ACTION ITEM: Your answer must consist solely of the lines from the start of the entries below through the line with "业务领域 (547, 2280)", unchanged.

(Collected data)
* * * * * * *

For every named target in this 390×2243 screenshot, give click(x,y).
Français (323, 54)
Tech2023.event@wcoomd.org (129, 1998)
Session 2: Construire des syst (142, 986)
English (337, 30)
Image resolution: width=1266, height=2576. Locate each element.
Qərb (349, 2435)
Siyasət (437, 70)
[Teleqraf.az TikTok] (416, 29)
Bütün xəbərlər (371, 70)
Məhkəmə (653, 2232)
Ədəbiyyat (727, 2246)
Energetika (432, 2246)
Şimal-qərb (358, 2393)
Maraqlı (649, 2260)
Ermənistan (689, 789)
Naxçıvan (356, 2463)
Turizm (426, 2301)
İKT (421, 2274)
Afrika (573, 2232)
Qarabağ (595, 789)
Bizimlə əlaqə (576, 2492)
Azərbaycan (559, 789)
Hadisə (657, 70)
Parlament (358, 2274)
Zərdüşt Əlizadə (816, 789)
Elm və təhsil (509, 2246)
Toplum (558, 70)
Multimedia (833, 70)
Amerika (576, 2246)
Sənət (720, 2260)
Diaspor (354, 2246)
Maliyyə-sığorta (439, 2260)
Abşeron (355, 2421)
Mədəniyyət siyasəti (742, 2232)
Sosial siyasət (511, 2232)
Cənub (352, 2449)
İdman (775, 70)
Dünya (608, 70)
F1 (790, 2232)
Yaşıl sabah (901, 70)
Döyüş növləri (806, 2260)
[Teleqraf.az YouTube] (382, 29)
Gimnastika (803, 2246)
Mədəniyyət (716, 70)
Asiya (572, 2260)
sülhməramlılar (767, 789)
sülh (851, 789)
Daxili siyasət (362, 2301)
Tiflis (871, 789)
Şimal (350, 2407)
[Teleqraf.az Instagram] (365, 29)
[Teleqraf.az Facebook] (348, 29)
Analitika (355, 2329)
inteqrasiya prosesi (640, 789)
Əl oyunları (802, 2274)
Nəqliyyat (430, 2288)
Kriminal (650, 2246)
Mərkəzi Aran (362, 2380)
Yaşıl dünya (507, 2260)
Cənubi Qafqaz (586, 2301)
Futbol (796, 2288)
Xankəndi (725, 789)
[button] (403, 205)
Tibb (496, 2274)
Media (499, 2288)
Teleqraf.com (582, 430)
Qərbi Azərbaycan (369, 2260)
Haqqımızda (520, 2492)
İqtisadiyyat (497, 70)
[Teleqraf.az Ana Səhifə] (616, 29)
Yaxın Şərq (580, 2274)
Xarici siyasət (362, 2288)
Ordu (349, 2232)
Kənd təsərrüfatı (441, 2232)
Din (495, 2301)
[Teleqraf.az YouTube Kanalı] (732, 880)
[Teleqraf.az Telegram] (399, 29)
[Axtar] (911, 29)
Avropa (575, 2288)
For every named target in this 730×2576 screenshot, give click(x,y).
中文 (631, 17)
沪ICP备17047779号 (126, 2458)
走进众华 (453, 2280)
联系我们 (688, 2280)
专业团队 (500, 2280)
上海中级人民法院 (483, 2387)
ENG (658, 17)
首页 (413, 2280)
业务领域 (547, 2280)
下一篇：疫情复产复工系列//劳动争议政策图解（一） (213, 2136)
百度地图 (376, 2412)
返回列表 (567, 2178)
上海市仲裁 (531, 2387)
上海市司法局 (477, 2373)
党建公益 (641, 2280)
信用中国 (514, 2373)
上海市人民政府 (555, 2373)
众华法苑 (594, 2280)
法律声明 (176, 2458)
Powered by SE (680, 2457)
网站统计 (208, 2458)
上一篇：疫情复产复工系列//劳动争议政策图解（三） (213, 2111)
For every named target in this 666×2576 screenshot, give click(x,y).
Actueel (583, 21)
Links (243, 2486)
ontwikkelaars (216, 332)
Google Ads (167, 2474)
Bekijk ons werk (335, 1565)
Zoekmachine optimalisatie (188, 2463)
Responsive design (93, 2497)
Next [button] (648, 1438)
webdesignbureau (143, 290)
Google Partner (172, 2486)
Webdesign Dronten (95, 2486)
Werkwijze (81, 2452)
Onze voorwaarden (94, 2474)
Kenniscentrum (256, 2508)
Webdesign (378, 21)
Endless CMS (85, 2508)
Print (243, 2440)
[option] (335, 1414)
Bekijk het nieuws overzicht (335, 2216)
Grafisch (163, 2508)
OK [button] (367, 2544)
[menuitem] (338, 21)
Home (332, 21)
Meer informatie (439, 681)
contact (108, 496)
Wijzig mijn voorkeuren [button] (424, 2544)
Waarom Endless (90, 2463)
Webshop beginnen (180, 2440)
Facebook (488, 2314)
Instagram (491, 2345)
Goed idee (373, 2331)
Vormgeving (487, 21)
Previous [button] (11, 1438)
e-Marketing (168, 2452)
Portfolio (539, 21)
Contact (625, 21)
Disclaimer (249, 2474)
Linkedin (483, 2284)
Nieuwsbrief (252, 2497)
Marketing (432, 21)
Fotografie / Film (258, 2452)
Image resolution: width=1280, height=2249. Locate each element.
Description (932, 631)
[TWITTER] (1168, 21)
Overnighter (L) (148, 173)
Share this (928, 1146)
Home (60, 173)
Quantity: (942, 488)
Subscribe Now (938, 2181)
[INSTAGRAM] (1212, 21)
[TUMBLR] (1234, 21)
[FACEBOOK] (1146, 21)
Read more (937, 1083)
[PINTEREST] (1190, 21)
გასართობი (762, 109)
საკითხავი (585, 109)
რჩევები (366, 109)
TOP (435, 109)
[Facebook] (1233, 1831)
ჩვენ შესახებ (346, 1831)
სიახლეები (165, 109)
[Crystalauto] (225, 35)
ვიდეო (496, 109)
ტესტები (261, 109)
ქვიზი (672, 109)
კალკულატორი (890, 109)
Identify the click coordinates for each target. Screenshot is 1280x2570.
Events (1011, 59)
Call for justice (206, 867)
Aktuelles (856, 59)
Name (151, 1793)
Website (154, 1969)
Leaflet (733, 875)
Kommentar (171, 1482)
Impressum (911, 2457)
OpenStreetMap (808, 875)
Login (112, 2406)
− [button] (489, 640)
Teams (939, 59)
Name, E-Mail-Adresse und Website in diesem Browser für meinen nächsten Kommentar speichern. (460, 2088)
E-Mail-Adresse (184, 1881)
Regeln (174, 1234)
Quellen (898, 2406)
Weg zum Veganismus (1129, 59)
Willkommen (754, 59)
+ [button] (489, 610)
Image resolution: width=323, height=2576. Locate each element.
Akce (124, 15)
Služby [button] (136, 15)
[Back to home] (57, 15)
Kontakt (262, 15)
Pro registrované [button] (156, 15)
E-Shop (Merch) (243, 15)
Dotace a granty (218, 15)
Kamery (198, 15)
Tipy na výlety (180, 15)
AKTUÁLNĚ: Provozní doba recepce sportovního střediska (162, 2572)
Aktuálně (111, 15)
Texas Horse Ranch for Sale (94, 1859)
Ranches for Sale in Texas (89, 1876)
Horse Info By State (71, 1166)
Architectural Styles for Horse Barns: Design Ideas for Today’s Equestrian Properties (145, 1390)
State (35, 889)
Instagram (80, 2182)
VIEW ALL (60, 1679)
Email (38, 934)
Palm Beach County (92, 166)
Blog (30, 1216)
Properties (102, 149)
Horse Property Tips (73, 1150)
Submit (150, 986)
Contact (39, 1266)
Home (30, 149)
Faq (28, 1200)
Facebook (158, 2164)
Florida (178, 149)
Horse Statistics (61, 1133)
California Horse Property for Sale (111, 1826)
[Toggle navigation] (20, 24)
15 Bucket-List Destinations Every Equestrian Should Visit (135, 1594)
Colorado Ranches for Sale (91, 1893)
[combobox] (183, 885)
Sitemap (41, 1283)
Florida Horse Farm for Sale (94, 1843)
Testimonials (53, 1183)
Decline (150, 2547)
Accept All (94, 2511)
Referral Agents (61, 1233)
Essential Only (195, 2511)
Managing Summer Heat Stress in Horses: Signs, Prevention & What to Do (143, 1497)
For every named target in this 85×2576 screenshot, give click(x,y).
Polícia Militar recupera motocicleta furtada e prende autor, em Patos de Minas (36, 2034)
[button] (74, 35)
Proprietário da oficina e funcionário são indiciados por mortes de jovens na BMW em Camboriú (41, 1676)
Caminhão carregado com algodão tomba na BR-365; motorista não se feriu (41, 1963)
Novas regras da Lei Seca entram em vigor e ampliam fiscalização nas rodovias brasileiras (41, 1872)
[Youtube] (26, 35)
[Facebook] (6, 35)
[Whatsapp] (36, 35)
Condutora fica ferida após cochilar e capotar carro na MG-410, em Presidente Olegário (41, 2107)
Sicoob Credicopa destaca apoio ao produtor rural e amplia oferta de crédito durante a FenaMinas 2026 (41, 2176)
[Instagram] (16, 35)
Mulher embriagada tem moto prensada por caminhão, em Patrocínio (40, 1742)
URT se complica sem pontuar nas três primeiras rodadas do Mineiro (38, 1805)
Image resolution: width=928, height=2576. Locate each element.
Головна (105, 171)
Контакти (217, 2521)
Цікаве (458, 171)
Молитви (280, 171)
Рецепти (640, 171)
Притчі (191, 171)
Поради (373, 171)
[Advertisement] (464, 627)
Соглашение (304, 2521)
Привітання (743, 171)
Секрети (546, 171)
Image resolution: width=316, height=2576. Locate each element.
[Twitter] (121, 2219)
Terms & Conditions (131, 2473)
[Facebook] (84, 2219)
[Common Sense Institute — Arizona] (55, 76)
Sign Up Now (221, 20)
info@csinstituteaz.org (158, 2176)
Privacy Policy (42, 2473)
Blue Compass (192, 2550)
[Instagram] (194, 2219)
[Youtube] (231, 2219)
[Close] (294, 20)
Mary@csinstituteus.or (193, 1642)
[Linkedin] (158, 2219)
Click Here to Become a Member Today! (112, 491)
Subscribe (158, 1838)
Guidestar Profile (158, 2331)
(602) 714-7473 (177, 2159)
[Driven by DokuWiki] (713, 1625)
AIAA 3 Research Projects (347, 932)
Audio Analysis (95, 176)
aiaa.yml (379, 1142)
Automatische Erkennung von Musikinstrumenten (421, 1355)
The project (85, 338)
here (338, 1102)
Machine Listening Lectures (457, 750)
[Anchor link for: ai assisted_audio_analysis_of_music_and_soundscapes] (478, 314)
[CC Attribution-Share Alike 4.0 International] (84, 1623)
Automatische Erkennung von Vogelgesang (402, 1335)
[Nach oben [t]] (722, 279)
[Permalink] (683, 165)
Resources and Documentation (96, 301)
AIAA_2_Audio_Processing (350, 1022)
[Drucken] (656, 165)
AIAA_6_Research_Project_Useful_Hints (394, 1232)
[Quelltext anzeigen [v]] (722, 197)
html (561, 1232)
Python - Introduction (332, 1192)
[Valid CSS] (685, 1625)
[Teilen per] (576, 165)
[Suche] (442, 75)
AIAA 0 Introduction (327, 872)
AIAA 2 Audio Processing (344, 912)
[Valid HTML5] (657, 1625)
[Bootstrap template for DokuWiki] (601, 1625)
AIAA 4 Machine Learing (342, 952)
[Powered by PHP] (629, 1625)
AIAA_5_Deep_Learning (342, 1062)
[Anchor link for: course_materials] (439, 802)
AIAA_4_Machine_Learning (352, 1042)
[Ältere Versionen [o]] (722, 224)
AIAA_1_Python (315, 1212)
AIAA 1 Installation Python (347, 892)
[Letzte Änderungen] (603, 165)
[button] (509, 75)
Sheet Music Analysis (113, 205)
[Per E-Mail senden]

* * * * * * *

WRITTEN RESPONSE:
For every named target in this 390×2243 screenshot, give click(x,y).
Français (323, 54)
Tech2023.event@wcoomd.org (129, 1998)
Session 2: Construire des syst (142, 986)
English (337, 30)
Image resolution: width=1266, height=2576. Locate each element.
Qərb (349, 2435)
Siyasət (437, 70)
[Teleqraf.az TikTok] (416, 29)
Bütün xəbərlər (371, 70)
Məhkəmə (653, 2232)
Ədəbiyyat (727, 2246)
Energetika (432, 2246)
Şimal-qərb (358, 2393)
Maraqlı (649, 2260)
Ermənistan (689, 789)
Naxçıvan (356, 2463)
Turizm (426, 2301)
İKT (421, 2274)
Afrika (573, 2232)
Qarabağ (595, 789)
Bizimlə əlaqə (576, 2492)
Azərbaycan (559, 789)
Hadisə (657, 70)
Parlament (358, 2274)
Zərdüşt Əlizadə (816, 789)
Elm və təhsil (509, 2246)
Toplum (558, 70)
Multimedia (833, 70)
Amerika (576, 2246)
Sənət (720, 2260)
Diaspor (354, 2246)
Maliyyə-sığorta (439, 2260)
Abşeron (355, 2421)
Mədəniyyət siyasəti (742, 2232)
Sosial siyasət (511, 2232)
Cənub (352, 2449)
İdman (775, 70)
Dünya (608, 70)
F1 (790, 2232)
Yaşıl sabah (901, 70)
Döyüş növləri (806, 2260)
[Teleqraf.az YouTube] (382, 29)
Gimnastika (803, 2246)
Mədəniyyət (716, 70)
Asiya (572, 2260)
sülhməramlılar (767, 789)
sülh (851, 789)
Daxili siyasət (362, 2301)
Tiflis (871, 789)
Şimal (350, 2407)
[Teleqraf.az Instagram] (365, 29)
[Teleqraf.az Facebook] (348, 29)
Analitika (355, 2329)
inteqrasiya prosesi (640, 789)
Əl oyunları (802, 2274)
Nəqliyyat (430, 2288)
Kriminal (650, 2246)
Mərkəzi Aran (362, 2380)
Yaşıl dünya (507, 2260)
Cənubi Qafqaz (586, 2301)
Futbol (796, 2288)
Xankəndi (725, 789)
[button] (403, 205)
Tibb (496, 2274)
Media (499, 2288)
Teleqraf.com (582, 430)
Qərbi Azərbaycan (369, 2260)
Haqqımızda (520, 2492)
İqtisadiyyat (497, 70)
[Teleqraf.az Ana Səhifə] (616, 29)
Yaxın Şərq (580, 2274)
Xarici siyasət (362, 2288)
Ordu (349, 2232)
Kənd təsərrüfatı (441, 2232)
Din (495, 2301)
[Teleqraf.az YouTube Kanalı] (732, 880)
[Teleqraf.az Telegram] (399, 29)
[Axtar] (911, 29)
Avropa (575, 2288)
For every named target in this 730×2576 screenshot, give click(x,y).
中文 (631, 17)
沪ICP备17047779号 (126, 2458)
走进众华 (453, 2280)
联系我们 (688, 2280)
专业团队 (500, 2280)
上海中级人民法院 (483, 2387)
ENG (658, 17)
首页 (413, 2280)
业务领域 (547, 2280)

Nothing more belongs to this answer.